3) M$ doesn't dare try to kill Perl. The Internet is the only thing Microsoft has ever fought against and lost. They tried killing TCP/IP; that didn't work. They're doing their damndest to wreck the Web, but that isn't working either (the piece of crap known as IE might be popular, but there are not many sites using IE-only features). And they will not be able to stop Perl for the same reason: it is too deeply entrenched already. Java failed because MS attacked early, while it was still weak. Apple's hanging on because M$ was a little too late; MS has weakened it severely (there was a time when Apple II's and Macs had more marketshare than Windoze or DOS, way back in the beginning) but it can't kill Apple off completely. Likewise, Perl has dug itself in too deep for MS to totally uproot.
4) Consider that DOS and Windows have no native scripting systems. Macs have AppleScript, Unix/Linux have Perl and the shells, DOS/Windows have... nothing. Not as a normal part of the operating system, at any rate (I hardly think batch files count). Simply put, Windows needs scripting, and Perl could well fit the bill. MS needs Perl, so it can't harm it (too much) or it hurts itself.

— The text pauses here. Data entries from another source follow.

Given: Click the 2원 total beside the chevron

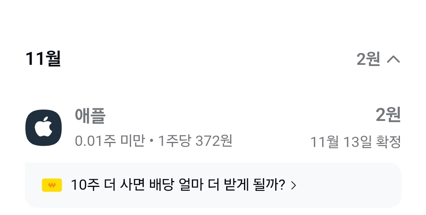Looking at the screenshot, I should (368, 59).
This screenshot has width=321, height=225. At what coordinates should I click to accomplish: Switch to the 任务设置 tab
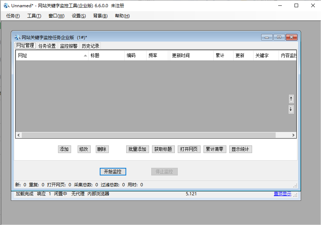click(46, 46)
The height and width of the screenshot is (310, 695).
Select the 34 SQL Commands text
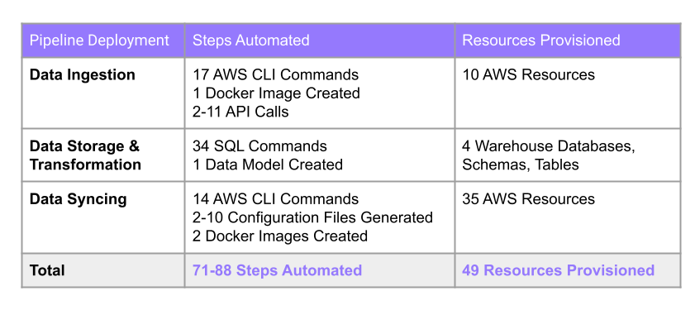[259, 146]
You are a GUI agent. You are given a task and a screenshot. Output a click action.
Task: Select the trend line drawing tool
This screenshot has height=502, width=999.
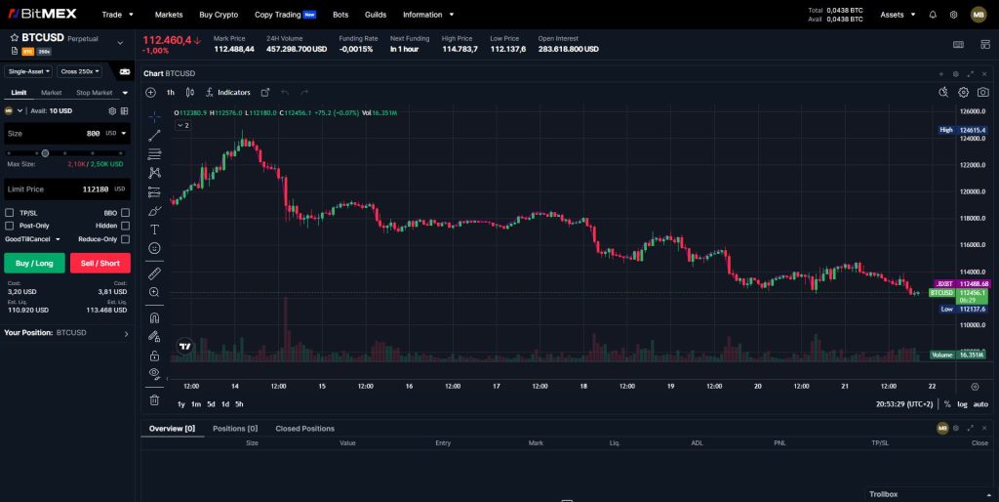(154, 135)
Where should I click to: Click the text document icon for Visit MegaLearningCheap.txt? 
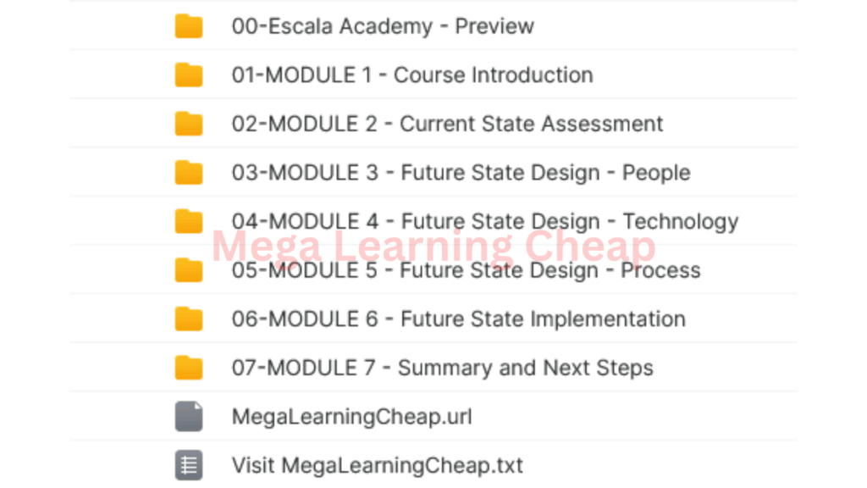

We should have an open mind about this. It's possible that Perl might just get some improvement out of this deal.
Specifics of port (Mostly harmless?) (Score:2)
1) fork()
This implementation of fork() will clone the running interpreter and create a new interpreter with its own thread running in the same process. Goal is functional equivalence to fork() on UNIX systems without the performance hit of NT's process creation overhead.
2) Microsoft Installer Support
3) Globalization
Extend Unicode support to all system calls in the core. This includes file names, environment variables, etc. Note that this functionality will only be available on Windows NT and Windows 2000 systems.
4) PerlScript performance
These look fairly harmless, no? Firstly,
#1 looks like they're probably keeping the
call on windows' being named fork. That's
pretty good, as it isn't a great departure and
would keep XP compat more likely than replacing
fork w/ something else...
#2 probably won't change anything -- if they're
talking about Perl itself (making a fancy installer), shouldn't change a thing. If not,
whatever it is, it probably will be done in
a module.
#3 this is probably the most cause for worry, but
isn't Unicode supposed to be the big thing in
5.006? If so, the "only on windows" statement
here is probably irrelivant, and all we're talking
about is platform parity, which is a good thing.
#4 So long as this happens w/o changing the
language, this isn't going to really hurt
anyone.
We've seen embrace and extend from Microsoft, but
this particular instance doesn't look too
dangerous, as the extend part seems to be little
more than optimizations which won't change the
language...
But... I don't *want* it to crash! (Score:1)
Easy; GPL everything you write. (Score:1)
Simply use the GPL.
Re:BZZZZZT (Score:1)
GPL'd software can also be extended at whim.
Re:BZZZZZT - Didn't think for long enough. (Score:1)
Tell you what, have another go, on me, for free... All you have to do is read the little words one after another to see if you can work out what my point is, look I'm even using short words for you now.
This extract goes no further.